On the other hand, they may not need to co-operate with opinion polls showing the PS at 42% public support. If sustained until the May 2019 elections, that would deliver a majority to the party, making an alliance with other parties unnecessary. The PSD lags far behind at 27%.
“Being part of the EU has trapped Portugal in a situation where we can economically recover only to a small extent and it can only be a short recovery,” said Principe in an interview for the Politics Theory Other podcast. “In order for us to really overcome austerity, we have to get back the instruments of sovereignty and democracy that have been taken away from us by membership in the EU.

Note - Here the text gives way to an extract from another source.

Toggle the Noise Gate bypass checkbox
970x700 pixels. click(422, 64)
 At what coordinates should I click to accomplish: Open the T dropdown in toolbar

“These instruments are democratic control of the means of production, state control of the strategic sectors of the economy, the banking sector serving the public interest and national control over how to respond to economic crises,” she adds.
But is this so different from what Corbyn is proposing for the U.K.? Whether or not we call these policies social-democratic, the Portugal experience suggests there are popular and practical alternatives to neoliberal austerity.
This article was originally published on the Canadian Centre for Policy Alternatives (page 52).
Asad Ismi is an award-winning writer and radio documentary-maker. He covers international politics for the Canadian Centre for Policy Alternatives Monitor (CCPA Monitor), Canada’s biggest leftist magazine (by circulation) where this article was originally published. Asad has written on the politics of 64 countries and is a regular contributer to Global Research. For his publications visit www.asadismi.info.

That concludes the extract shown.